_EXTRACT_.
————

The contrasting styles, and circumstances, between Johnson and Gingrich is just one example. Jeffries and Thune have faced similar dyanimcs as they’ve stepped into voids created by their imposing predecessors, former House Speaker Nancy Pelosi and former Senate Majority Leader Mitch McConnell.

As Johnson, 53, Jeffries, 54, and Thune, 64, have attained three of the Capitol’s Big Four leadership posts, alongside the more established Senate Minority Leader Chuck Schumer (D-N.Y.), lawmakers in both parties and both chambers often cite a common characteristic.

“First and foremost, Leader Jeffries is a listener,” said Rep. Steve Horsford (D-Nev.).

Johnson “genuinely listens and he’s got a lot more patience than I do, that’s for sure,” said Rep. Mario Diaz-Balart (R-Fla.).

Thune “was calm, listened a lot instead of talking,” while pushing to pass the GOP tax bill this month, said Sen. Shelley Moore Capito (R-W.Va.).

————

_DATASET_.
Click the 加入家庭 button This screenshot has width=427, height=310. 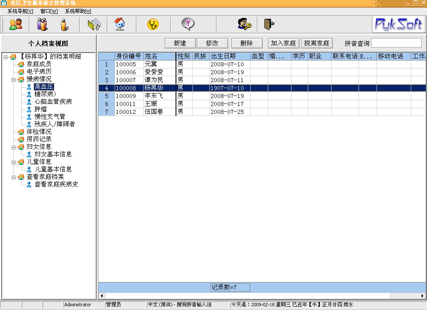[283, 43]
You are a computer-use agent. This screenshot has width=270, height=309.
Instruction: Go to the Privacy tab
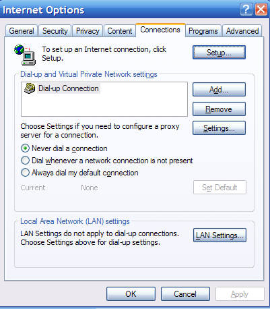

————

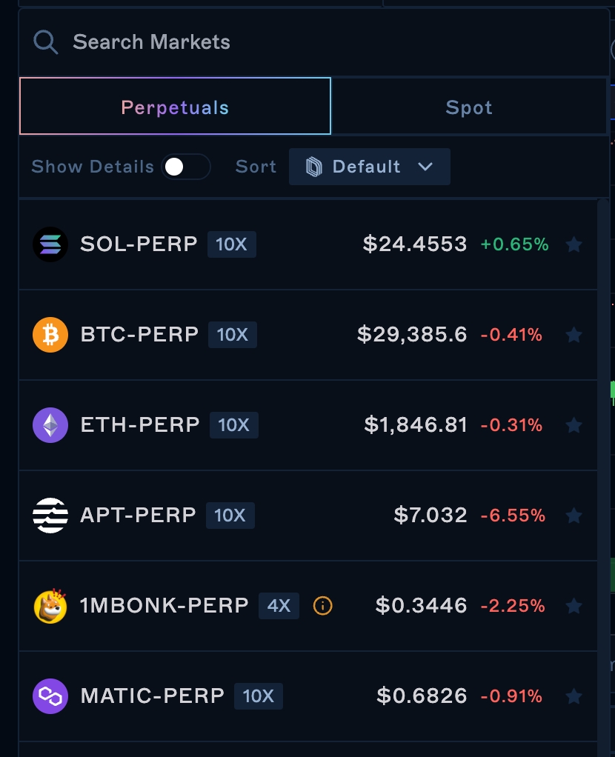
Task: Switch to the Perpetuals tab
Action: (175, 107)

————

_ACTIVITY_.
Repeat the passage on congressional leaders starting at "As Johnson, 53, Jeffries, 54, and" and ending at "a common characteristic.", but swap "lawmakers" for "legislators".

_TASK SOLUTION_.
As Johnson, 53, Jeffries, 54, and Thune, 64, have attained three of the Capitol’s Big Four leadership posts, alongside the more established Senate Minority Leader Chuck Schumer (D-N.Y.), legislators in both parties and both chambers often cite a common characteristic.